Lambda is exposed to the world using the AWS API Gateway and can be called by the Pact Flow webhook. Here is the most important part of the Lambda querying jobs and filtering the commit short id:

 const getJobs = (contractVersion, projectId) => {
    return new Promise((resolve, reject) => {
      const options = {
        hostname: 'gitlab.com',
        port: 443,
        path: `/api/v4/projects/${projectId}/jobs?scope[]=manual`,
        method: 'GET',
        headers: {
          'Content-Type': 'application/json',
          'PRIVATE-TOKEN': 'api token',
        },
      };
      const req = https.request(options, res => {
        res.setEncoding('utf8');
        let body = '';
        res.on('data', chunk => {
          body += chunk;
        });
        res.on('end', () => {
          const jobs = JSON.parse(body);
          const jobsToTrigger = [];
          jobs.forEach(job => {
            const commitShortId = job.commit.short_id;
            if (contractVersion === commitShortId) {
              jobsToTrigger.push(job.id);
            }
          });
          resolve(jobsToTrigger);
        });
      });
      req.on('error', e => {
        reject(e.message);
      });
      req.end();
    });
  };

We’re not going to discuss the topic of security at the moment but, of course, such an endpoint needs to be secured somehow.

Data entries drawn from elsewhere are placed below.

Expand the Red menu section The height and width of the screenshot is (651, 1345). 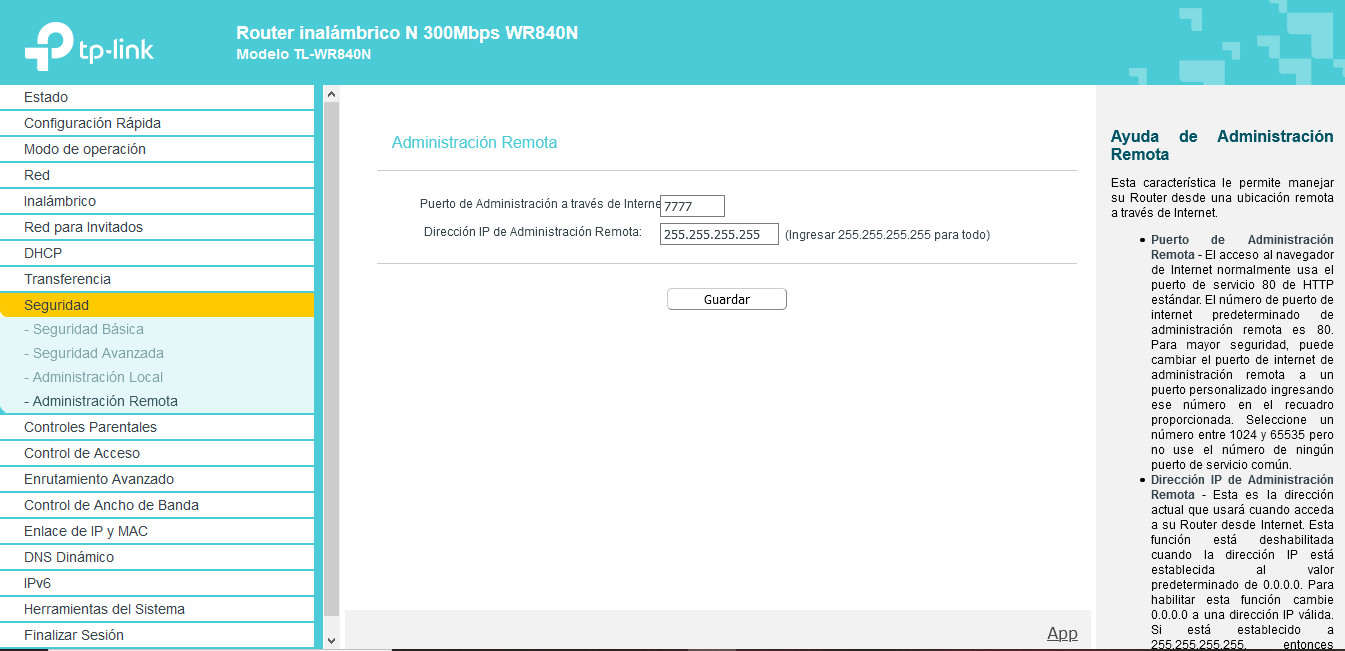pos(37,175)
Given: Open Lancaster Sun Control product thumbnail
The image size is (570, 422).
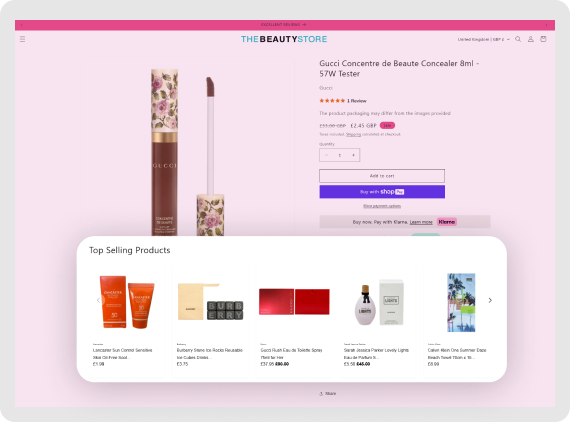Looking at the screenshot, I should click(x=127, y=302).
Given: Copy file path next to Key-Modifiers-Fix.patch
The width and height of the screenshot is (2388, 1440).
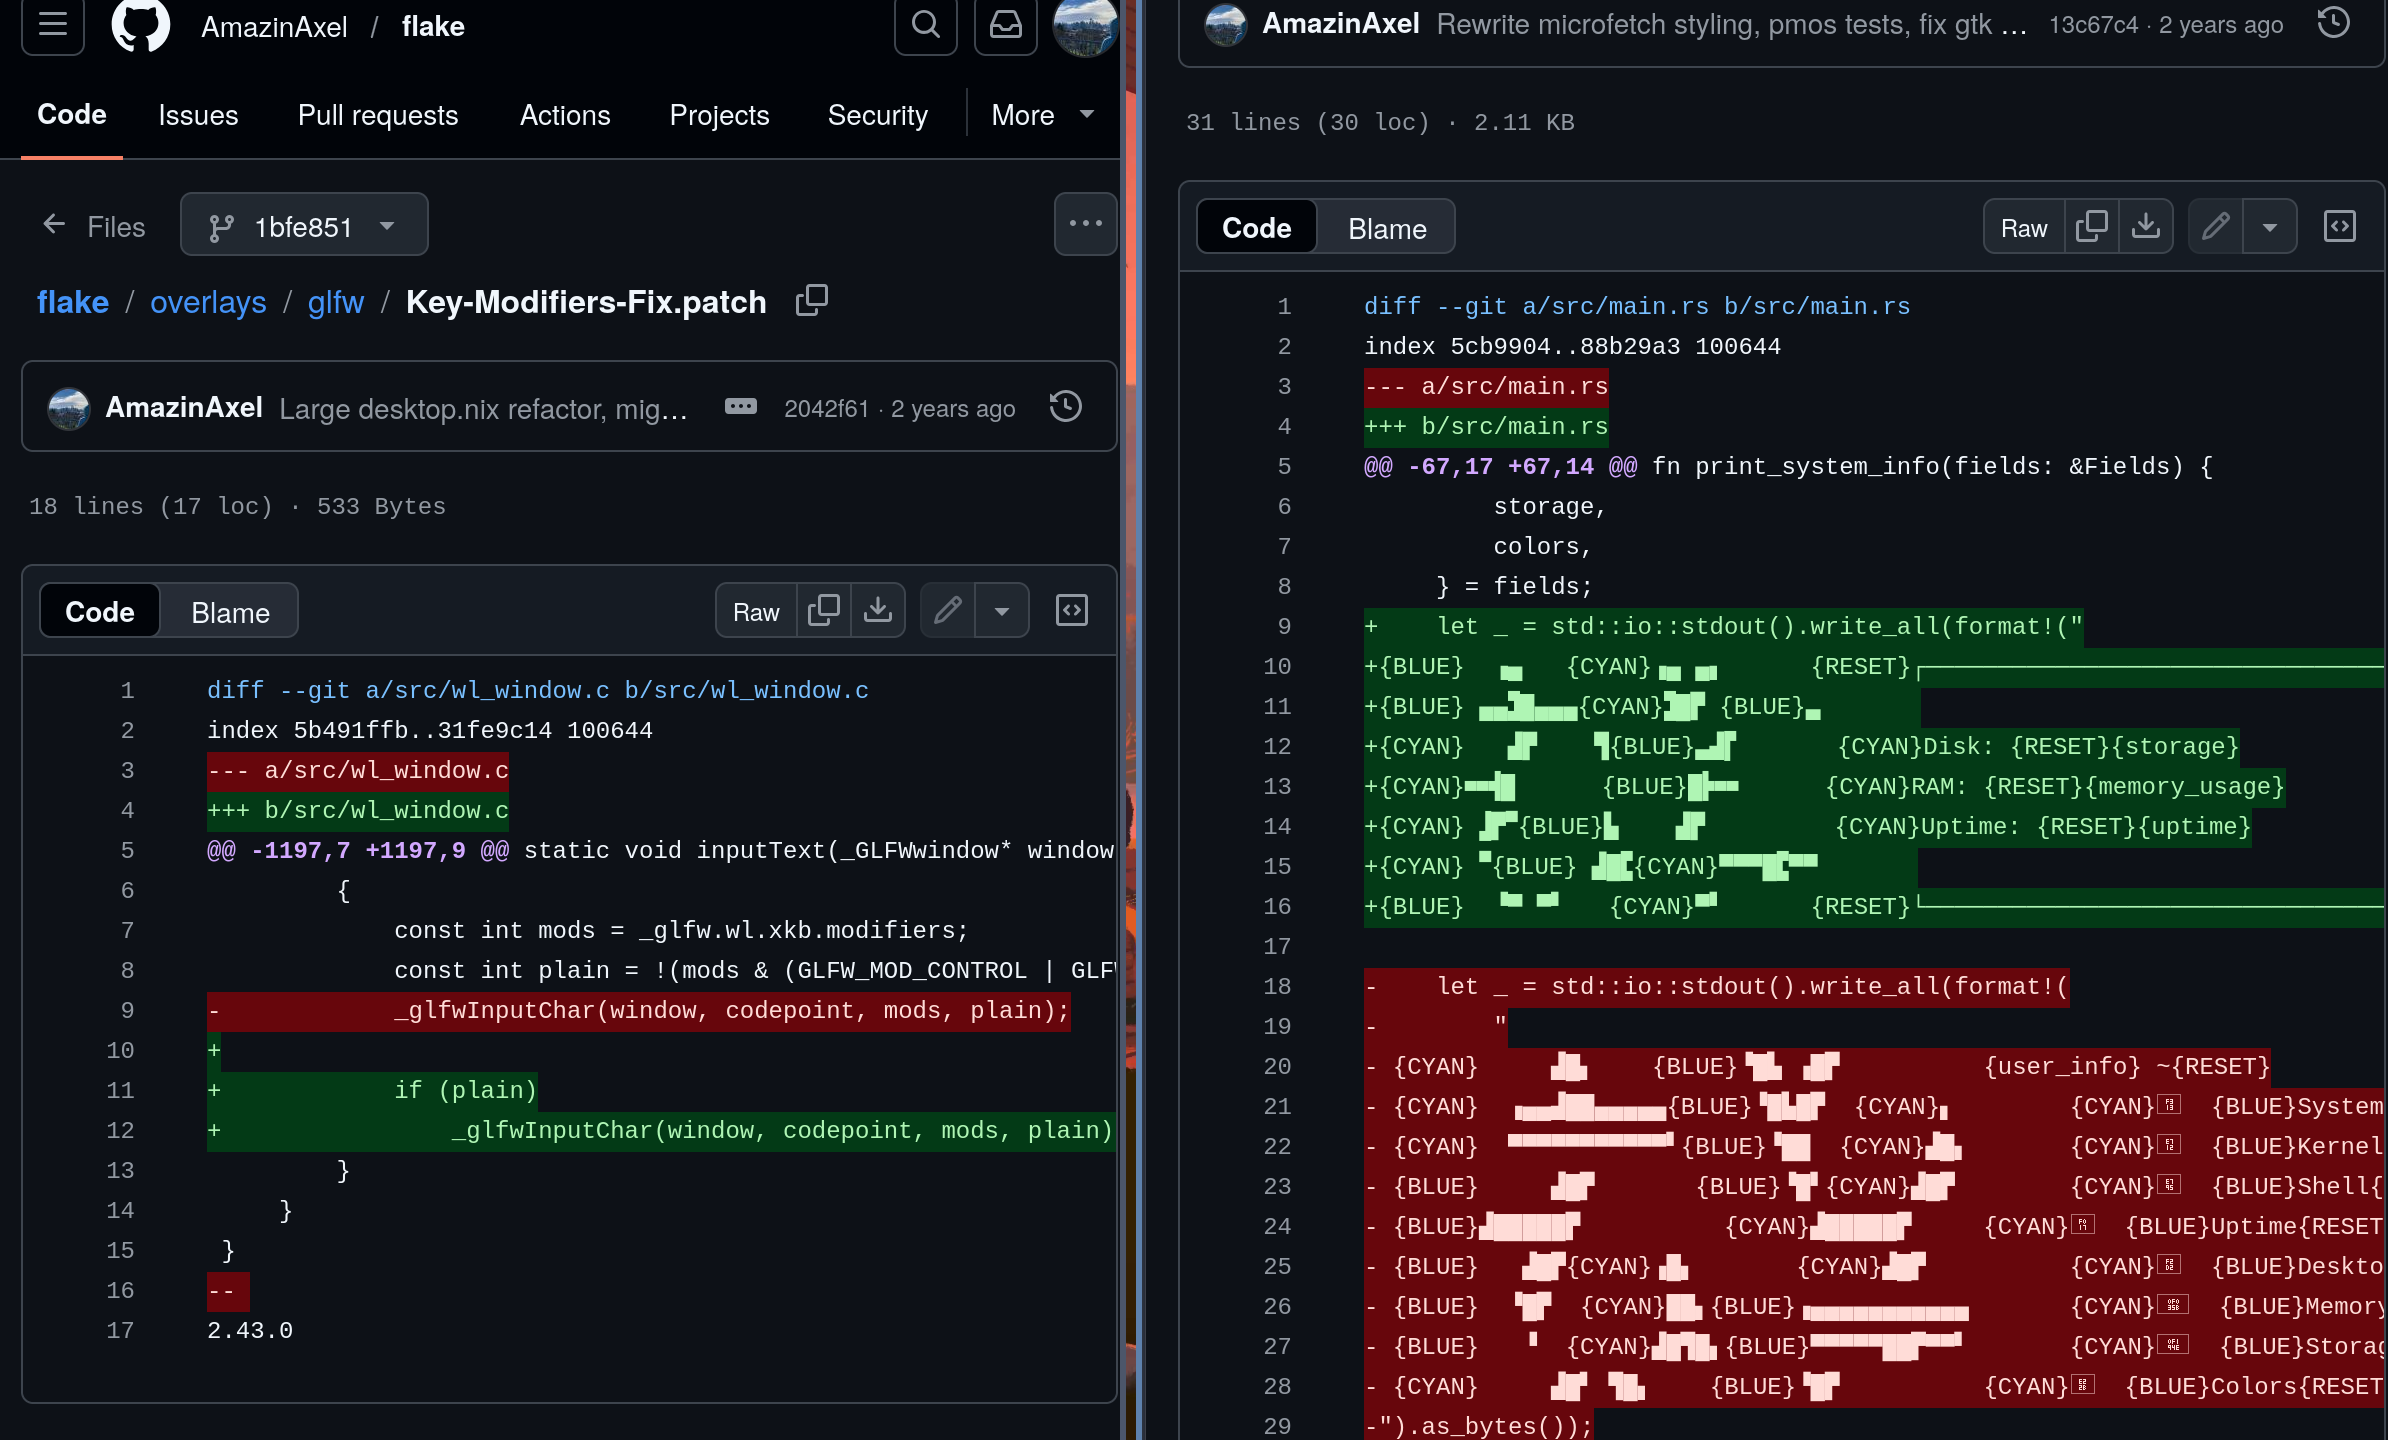Looking at the screenshot, I should click(x=812, y=300).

The code above is simple, but someone may say that it’s not the best option to maintain such a custom code. And actually, who should maintain it? But if you think about how many different CI/CD platforms companies use, there are some concepts in one platform that don’t exist in others, or have different definitions.

A successful introduction of CDC requires work on both sides, consumer and producer. In my opinion, this specific code should be maintained by the consumer. The consumer should know how to trigger its pipeline.

There’s another very important reason to keep this code on the consumer side which is security. Giving external company access to the API of our Gitlab may not be an option. Exposing one very specific method sounds much safer.

Can I deploy?

The webhook is triggered when contract is verified, no matter the result of the verification. The HTTP POST call to the registered url will be performed even if the contract doesn’t pass verification. It’s the customer’s responsibility to decide whether the new version should be deployed or not. Pact prepares a cli tool that ensures we can deploy some version of our code to the server safely. The tool has a self-descriptive name “can-I-deploy”. We have to specify a few parameters and, as a result, we get a go/no go decision. The invocation in our case looks as follows:

- pact-broker can-i-deploy  --pacticipant sensor_management --version $CI_COMMIT_SHORT_SHA --broker-base-url 'https://solidstudio.pact.dius.com.au' --broker-token token_here

We can install cli manually, but Pact also delivers a Docker image containing all required dependencies. That makes wrapping this invocation in a pipeline job really straightforward:

can_i_deploy:
    image:
        name: pactfoundation/pact-cli:latest
    stage: can I deploy
    dependencies:
        - publish_contract
    script:
        - pact-broker can-i-deploy  --pacticipant sensor_management --version $CI_COMMIT_SHORT_SHA --broker-base-url 'https://solidstudio.pact.dius.com.au' --broker-token 'WJHWnFW5b00S8paAi01RYw'
    when: manual
    allow_failure: false

This crowns the introduction of Customer-Driven Contracts into the Consumer’s CI/CD pipeline. Here’s the full Consumer’s pipeline diagram:

consumer-driven contact pipeline diagram

Summary

Customer-Driven Contracts/Testing is a pattern that is relatively expensive to set up. Once set up, it also requires cooperation between different teams, systems, and tools - which can be time-consuming. But in the end, we can have much more confidence when applying any changes to our API.